**WHAT TO WORK ON**.
Write out the lines below from the line with "Given: Click the map rotate reset icon" up to and including the line with "[x=50, y=420]", copying each one exactly.

**AVAILABLE DATA**.
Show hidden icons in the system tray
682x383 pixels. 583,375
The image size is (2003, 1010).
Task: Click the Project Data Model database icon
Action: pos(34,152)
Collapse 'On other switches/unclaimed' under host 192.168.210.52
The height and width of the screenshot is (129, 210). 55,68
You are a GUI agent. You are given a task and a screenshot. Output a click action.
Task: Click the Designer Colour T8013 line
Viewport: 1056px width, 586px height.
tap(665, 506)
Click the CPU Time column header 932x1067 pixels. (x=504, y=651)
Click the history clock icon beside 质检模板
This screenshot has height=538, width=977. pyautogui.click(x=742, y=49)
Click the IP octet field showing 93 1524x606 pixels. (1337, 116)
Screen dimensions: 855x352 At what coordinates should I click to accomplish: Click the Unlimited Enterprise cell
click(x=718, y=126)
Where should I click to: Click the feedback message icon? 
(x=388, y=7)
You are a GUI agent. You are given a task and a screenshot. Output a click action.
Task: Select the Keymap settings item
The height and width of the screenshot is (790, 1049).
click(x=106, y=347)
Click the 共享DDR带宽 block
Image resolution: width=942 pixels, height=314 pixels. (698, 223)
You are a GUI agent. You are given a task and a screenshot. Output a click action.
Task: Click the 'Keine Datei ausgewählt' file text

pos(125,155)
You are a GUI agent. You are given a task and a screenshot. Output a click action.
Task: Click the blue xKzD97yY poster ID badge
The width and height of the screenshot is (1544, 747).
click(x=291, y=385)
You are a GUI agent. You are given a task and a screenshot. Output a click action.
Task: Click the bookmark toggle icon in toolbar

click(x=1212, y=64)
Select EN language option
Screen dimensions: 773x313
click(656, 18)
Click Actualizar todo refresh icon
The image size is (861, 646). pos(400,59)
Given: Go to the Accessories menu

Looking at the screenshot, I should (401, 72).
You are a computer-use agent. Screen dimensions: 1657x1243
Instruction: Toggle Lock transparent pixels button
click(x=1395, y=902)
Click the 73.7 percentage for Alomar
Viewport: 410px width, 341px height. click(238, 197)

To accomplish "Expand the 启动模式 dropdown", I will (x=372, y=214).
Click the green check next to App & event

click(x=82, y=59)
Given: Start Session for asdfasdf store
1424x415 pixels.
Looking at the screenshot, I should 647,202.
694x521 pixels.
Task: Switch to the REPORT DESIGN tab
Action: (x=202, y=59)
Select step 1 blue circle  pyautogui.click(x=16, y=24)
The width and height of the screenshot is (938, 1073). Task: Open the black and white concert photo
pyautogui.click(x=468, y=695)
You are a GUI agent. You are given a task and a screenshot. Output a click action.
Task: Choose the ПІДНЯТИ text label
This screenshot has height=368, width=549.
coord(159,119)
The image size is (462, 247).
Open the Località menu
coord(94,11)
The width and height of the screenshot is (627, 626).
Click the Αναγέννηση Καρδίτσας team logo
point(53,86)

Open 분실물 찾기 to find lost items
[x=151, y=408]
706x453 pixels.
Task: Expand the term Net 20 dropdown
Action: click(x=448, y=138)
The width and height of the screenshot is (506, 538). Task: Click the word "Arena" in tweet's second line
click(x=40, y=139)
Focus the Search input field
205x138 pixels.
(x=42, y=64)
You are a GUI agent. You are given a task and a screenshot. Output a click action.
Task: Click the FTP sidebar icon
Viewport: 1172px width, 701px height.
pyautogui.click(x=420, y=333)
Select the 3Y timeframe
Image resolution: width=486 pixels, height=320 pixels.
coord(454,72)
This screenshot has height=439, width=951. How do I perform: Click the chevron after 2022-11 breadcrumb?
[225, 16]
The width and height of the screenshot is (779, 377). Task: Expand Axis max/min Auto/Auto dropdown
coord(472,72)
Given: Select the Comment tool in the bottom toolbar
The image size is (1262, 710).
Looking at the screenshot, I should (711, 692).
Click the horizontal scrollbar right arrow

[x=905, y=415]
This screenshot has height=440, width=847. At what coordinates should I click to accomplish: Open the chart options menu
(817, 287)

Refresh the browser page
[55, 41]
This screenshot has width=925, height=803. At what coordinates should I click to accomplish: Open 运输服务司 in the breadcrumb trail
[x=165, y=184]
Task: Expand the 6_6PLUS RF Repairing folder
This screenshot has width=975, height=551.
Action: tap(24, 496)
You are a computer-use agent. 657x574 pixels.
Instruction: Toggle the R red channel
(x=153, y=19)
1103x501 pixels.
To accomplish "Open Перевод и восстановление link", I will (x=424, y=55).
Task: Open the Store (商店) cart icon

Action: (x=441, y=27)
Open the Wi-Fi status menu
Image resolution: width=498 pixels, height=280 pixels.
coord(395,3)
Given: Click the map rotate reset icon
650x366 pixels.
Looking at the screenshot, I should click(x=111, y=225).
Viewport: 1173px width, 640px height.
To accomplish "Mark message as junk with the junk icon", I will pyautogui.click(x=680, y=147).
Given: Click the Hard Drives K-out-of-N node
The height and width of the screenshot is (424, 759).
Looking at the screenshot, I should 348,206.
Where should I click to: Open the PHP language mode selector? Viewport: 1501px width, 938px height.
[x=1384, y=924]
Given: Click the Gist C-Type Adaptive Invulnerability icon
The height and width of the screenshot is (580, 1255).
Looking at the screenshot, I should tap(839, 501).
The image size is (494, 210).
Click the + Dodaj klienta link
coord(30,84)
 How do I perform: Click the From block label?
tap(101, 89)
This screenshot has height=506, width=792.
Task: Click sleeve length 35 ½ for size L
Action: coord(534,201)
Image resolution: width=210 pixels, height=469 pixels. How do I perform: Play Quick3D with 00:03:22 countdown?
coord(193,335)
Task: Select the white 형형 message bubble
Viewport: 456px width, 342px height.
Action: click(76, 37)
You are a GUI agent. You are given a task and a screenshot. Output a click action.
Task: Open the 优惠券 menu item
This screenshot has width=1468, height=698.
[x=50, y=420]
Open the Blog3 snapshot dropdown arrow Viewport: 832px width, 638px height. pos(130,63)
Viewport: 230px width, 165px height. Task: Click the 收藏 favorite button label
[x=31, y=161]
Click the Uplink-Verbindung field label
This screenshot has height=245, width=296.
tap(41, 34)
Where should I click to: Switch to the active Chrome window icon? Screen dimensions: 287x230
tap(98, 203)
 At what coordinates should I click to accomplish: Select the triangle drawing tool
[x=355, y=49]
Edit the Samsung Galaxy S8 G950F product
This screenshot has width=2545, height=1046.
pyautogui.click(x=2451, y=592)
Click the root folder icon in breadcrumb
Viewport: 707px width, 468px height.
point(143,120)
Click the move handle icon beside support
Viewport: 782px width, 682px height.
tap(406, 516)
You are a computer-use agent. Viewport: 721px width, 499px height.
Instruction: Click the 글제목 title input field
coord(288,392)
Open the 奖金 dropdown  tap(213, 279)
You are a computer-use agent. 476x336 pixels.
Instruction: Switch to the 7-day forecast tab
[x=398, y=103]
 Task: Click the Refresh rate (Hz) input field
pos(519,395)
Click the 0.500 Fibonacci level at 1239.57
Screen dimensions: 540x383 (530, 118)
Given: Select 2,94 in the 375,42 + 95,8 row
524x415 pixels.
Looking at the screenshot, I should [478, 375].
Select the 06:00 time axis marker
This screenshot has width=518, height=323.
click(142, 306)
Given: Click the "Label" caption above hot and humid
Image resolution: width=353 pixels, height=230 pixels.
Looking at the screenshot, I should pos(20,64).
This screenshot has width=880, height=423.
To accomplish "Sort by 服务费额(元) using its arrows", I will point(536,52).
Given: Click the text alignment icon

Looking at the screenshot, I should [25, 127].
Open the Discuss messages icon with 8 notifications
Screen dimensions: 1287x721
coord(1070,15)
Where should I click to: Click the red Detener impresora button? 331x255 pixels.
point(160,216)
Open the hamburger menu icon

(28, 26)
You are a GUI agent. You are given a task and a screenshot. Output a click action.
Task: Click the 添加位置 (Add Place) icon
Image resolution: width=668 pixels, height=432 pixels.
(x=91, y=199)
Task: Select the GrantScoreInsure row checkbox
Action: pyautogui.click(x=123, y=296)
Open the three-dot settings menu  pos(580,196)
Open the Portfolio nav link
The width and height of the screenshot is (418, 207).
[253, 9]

**OUTPUT FOR THIS TASK**.
Given: Click the map rotate reset icon
650x366 pixels.
Looking at the screenshot, I should click(x=111, y=225).
Viewport: 1173px width, 640px height.
To accomplish "Mark message as junk with the junk icon", I will pyautogui.click(x=680, y=147).
Given: Click the Hard Drives K-out-of-N node
The height and width of the screenshot is (424, 759).
Looking at the screenshot, I should 348,206.
Where should I click to: Open the PHP language mode selector? Viewport: 1501px width, 938px height.
[x=1384, y=924]
Given: Click the Gist C-Type Adaptive Invulnerability icon
The height and width of the screenshot is (580, 1255).
Looking at the screenshot, I should tap(839, 501).
The image size is (494, 210).
Click the + Dodaj klienta link
coord(30,84)
 How do I perform: Click the From block label?
tap(101, 89)
This screenshot has height=506, width=792.
Task: Click sleeve length 35 ½ for size L
Action: coord(534,201)
Image resolution: width=210 pixels, height=469 pixels. How do I perform: Play Quick3D with 00:03:22 countdown?
coord(193,335)
Task: Select the white 형형 message bubble
Viewport: 456px width, 342px height.
Action: click(76, 37)
You are a GUI agent. You are given a task and a screenshot. Output a click action.
Task: Open the 优惠券 menu item
This screenshot has width=1468, height=698.
[x=50, y=420]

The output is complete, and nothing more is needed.